While I'm as amused as everyone else - I think it's technically accurate to point out that the "we trained it for $6 mio" narrative is contingent on the done investment by others.
I'm not being sarcastic, but we may soon have to torrent DeepSeek's model. OpenAI has a lot of clout in the US and could get DeepSeek banned in western countries for copyright.
They don't care, T&C and copyright is void unless it affects them, others can go kick rocks. Not surprising they and OpenAI will do a legal battle over this.
> “It’s also extremely hard to rally a big talented research team to charge a new hill in the fog together,” he added. “This is the key to driving progress forward.”
Well I think DeepSeek releasing it open source and on an MIT license will rally the big talent. The open sourcing of a new technology has always driven progress in the past.
The last paragraph too is where OpenAi seems to be focusing their efforts..
> we engage in countermeasures to protect our IP, including a careful process for which frontier capabilities to include in released models ..
> ... we are working closely with the US government to best protect the most capable models from efforts by adversaries and competitors to take US technology.
So they'll go for getting DeepSeek banned like TikTok was now that a precedent has been set ?
2. Lived through a similar scenario in 2010 or so.
Early in my professional career I've worked for a media company that was scraping other sites (think Craigslist but for our local market) to republish the content on our competing website. I wasn't working on that specific project, but I did work on an integration on my teams project where the scraping team could post jobs on our platform directly. When others started scraping "our content" there were a couple of urgent all hands on deck meetings scheduled, with a high level of disbelief.
OpenAI's models were trained on ebooks from a private ebook torrent tracker leeched en-mass during a free leech event by people who hated private torrent trackers and wanted to destroy their "economy."
The books were all in epub format, converted, cleaned to plain text, and hosted on a public data hoarder site.
> “It is (relatively) easy to copy something that you know works,” Altman tweeted. “It is extremely hard to do something new, risky, and difficult when you don’t know if it will work.”
The humor/hypocrisy of the situation aside, it does seem to be true that OpenAI is consistently the one coming up with new ideas first (GPT 4, o1, 4o-style multimodality, voice chat, DALL-E, …) and then other companies reproduce their work, and get more credit because they actually publish the research.
Unfortunately for them it’s challenging to profit in the long term from being first in this space and the time it takes for each new idea to be reproduced is getting shorter.

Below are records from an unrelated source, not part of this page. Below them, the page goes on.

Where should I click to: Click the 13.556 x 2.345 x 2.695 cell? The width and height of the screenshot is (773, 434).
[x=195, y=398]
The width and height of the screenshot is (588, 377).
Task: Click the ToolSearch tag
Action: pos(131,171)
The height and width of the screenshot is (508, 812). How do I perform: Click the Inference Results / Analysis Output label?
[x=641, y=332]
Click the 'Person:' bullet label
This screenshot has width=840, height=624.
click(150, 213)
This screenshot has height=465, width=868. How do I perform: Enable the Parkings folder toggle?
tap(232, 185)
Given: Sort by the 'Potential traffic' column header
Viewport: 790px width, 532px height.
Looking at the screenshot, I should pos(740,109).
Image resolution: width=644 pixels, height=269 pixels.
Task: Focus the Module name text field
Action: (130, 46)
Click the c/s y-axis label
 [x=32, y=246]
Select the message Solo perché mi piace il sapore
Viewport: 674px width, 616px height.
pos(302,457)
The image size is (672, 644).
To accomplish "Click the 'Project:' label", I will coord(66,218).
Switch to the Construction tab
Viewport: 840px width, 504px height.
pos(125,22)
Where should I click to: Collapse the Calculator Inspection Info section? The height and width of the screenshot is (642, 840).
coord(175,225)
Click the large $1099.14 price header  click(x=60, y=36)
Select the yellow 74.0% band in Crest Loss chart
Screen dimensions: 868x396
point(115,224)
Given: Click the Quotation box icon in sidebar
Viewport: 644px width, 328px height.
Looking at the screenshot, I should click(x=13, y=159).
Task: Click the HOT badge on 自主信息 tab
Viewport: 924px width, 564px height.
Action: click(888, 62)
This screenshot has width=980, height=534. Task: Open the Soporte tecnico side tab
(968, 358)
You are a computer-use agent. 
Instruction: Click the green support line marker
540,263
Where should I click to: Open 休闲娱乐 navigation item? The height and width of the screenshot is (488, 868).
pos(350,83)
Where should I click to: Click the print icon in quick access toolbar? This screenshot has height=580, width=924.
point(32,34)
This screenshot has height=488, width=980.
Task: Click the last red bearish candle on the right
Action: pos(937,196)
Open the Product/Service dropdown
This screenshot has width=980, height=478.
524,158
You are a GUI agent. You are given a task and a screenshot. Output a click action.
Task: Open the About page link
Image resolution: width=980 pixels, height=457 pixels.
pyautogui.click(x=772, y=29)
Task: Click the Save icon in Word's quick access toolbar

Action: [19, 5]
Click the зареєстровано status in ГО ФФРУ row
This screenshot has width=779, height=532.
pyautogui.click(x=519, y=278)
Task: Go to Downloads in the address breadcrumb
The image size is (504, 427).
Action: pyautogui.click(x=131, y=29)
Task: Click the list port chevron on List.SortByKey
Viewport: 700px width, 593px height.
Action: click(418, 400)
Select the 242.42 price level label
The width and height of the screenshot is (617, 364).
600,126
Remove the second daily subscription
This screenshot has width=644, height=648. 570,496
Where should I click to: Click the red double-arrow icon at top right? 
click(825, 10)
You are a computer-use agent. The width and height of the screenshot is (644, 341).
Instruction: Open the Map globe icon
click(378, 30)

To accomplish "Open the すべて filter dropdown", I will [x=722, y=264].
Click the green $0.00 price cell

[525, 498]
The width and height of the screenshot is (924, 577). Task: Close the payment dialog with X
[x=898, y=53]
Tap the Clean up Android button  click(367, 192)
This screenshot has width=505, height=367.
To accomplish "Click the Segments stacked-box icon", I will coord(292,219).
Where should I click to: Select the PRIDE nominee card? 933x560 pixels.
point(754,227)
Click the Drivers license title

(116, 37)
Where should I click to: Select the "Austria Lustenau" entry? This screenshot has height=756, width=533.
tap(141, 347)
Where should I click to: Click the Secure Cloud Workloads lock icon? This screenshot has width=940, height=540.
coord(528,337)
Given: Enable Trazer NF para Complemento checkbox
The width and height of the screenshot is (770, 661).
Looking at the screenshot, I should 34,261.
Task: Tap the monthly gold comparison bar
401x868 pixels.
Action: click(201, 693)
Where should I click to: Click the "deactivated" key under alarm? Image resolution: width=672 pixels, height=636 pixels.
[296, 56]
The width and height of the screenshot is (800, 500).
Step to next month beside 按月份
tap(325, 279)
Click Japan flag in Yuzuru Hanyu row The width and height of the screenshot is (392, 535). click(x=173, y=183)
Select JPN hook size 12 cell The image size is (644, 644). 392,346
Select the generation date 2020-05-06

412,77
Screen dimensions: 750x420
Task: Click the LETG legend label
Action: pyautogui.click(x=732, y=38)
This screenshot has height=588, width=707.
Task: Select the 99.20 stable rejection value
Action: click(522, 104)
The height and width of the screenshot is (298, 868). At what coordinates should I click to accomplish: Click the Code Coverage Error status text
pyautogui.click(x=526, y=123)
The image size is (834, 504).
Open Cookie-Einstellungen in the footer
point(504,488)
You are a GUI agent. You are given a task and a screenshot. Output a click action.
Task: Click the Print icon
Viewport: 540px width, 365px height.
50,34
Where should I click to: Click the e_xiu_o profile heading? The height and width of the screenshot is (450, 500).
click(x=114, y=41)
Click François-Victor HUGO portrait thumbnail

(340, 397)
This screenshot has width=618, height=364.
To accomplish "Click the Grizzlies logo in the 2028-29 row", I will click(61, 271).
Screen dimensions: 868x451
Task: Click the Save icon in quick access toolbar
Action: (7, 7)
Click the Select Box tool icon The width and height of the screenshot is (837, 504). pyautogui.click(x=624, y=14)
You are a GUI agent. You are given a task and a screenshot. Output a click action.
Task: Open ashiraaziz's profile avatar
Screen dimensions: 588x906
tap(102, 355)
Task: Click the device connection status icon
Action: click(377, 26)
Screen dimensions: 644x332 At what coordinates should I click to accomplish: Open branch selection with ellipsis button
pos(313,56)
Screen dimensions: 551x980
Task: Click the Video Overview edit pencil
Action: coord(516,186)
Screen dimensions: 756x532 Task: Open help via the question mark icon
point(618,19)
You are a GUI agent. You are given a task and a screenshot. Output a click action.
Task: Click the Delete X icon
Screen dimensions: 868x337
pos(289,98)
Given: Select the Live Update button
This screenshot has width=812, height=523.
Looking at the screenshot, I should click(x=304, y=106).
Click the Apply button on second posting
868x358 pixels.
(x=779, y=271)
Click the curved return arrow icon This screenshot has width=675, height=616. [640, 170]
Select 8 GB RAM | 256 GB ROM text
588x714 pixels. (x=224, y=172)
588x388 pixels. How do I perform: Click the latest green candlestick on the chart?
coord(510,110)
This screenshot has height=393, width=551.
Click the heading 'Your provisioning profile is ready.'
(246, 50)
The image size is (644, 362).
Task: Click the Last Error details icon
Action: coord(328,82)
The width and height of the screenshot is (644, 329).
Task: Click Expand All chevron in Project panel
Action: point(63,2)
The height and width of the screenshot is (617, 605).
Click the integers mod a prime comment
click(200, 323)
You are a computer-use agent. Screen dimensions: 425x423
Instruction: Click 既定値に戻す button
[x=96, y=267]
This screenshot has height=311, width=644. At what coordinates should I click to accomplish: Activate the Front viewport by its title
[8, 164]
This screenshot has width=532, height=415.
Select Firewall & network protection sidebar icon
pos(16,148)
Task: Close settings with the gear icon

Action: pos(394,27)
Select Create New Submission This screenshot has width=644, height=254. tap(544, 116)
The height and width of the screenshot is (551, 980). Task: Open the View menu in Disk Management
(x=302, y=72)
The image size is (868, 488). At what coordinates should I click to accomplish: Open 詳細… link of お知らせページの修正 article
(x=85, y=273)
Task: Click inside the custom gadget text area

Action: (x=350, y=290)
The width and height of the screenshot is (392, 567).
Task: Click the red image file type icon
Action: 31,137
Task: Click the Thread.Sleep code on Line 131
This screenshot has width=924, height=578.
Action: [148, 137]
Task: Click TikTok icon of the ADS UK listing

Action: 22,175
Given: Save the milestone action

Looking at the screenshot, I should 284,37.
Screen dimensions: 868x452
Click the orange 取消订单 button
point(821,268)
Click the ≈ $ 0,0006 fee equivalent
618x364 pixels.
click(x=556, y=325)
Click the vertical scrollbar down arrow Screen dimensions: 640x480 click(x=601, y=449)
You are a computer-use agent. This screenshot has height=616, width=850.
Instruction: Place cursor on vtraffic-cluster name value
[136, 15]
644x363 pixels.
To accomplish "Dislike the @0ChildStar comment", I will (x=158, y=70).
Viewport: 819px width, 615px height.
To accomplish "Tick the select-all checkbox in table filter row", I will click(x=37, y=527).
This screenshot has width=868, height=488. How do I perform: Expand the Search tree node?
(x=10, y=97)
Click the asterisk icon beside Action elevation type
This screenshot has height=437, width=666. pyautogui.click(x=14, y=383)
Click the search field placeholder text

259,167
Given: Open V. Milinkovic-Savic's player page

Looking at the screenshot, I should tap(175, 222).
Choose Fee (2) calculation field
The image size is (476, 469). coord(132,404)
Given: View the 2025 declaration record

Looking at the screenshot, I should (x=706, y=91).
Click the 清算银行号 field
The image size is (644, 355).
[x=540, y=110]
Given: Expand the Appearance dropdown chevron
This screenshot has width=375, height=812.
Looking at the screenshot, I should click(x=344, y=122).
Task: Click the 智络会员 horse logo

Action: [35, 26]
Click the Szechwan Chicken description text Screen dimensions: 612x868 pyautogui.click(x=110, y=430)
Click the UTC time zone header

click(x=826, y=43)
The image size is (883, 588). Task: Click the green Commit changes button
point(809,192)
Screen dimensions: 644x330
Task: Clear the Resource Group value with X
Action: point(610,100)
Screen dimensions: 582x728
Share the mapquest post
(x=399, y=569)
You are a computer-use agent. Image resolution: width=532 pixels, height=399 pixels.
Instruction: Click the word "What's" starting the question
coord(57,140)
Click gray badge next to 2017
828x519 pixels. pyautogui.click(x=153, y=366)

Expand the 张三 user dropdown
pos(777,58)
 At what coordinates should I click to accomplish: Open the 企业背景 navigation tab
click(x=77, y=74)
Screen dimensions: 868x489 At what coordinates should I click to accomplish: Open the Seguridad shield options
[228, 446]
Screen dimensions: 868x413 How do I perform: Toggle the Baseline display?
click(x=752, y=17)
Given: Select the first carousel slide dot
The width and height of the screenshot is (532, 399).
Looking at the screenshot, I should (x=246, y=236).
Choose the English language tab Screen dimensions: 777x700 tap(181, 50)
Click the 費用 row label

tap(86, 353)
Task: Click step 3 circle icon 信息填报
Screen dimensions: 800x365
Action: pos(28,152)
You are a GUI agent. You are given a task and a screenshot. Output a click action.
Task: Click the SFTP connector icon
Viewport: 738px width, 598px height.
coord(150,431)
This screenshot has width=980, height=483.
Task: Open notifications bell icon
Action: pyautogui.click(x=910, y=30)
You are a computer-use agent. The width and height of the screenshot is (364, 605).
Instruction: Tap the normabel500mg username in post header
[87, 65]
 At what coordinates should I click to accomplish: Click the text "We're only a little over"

OpenAI is going after a company that open sourced their model, by distilling from their non-open AI?
OpenAI talks a lot about the principles of being Open, while still keeping their models closed and not fostering the open source community or sharing their research. Now when a company distills their models using perfectly allowed methods on the public internet, OpenAI wants to shut them down too?
This reminds me of the railroads, where once railroads were invented, there was a huge investment boom of eveyrone trying to make money of the railroads, but the competition brought the costs down where the railroads weren’t the people who generally made the money and got the benefit, but the consumers and regular businesses did and competition caused many to fail.
AI is probably similar where the Moore’s law and advancement will eventually allow people to run open models locally and bring down the cost of operation. Competiition will make it hard for all but one or two players to survive and Nvidia, OpenAI, Deepseek, etc most investments in AI by these large companies will fail to generate substantial wealth but maybe earn some sort of return or maybe not.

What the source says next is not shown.